Artículos, protocolo

Universidad y educación

A tenor de los recientes acontecimientos acaecidos en el seno de diversas universidades españolas con motivo de las ceremonias de inauguración del nuevo curso universitario, empezando por la de Zaragoza -que aquí comentamos- que simbolizaba la apertura oficial del mismo, y siguiendo en oras de Castilla yLa Mancha, Valencia o Murcia, hasta ahora, podemos deducir que algo falla en el sistema universitario.

No se trata solamente de romper el normal desarrollo de un evento, de alterar el orden e incluso, con su incursión, como suele decirse, romper el protocolo -en ocasiones llegan a intervenir en un momento de la ceremonia para testimoniar su desacuerdo-. Se trata de no guardar las formas, de actuar al margen de las normas sociales. Por supuesto que se pueden hacer reivindicaciones, pero siempre, respetando a los demás.

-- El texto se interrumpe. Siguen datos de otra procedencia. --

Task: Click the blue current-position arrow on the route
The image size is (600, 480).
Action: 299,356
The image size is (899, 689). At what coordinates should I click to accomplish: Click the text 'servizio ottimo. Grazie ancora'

Claro que un marco solemne como es la ceremonia de apertura de un curso académico o universitario, siempre resulta más propicio para dejar pública constancia de una protesta, sabiendo a priori que tendrá su reflejo en los medios de comunicación, precisamente porque se resquebraja la normalidad del propio acto.

No obstante, ese tipo de actuaciones no hacen otra cosa que poner de manifiesto las actitudes personales de quienes las protagonizan, esto es, que precisamente en un espacio donde se consagra el saber, no se hace gala de un saber estar y al perder las formas, su educación queda cuestionada.

Precisamente la formación humanística es algo de lo que un tiempo a esta parte se echa en falta en los planes universitarios. Se prepara a los jóvenes a nivel científico y académico, para consoliden una carrera que les permita una salida profesional en la que se desenvuelvan con todas las garantías y sean plenamente competitivos. Pero falla el aspecto más intrínsecamente personal de su preparación. Claro que si ya no vienen instruidos de casa, la tarea se nos antoja ardua.

Así pues, este tipo de situaciones que estamos viviendo conviene contextualizarlas y analizarlas. Hemos pasado de los peripatéticos clásicos que describían a unos jóvenes formados en todas las ciencias, pero siempre esgrimiendo actitudes de respeto, a los prosaicos en cuanto a su acepción vulgar. La imagen realmente no es alentadora y perder los modales en estas circunstancias, mucho menos.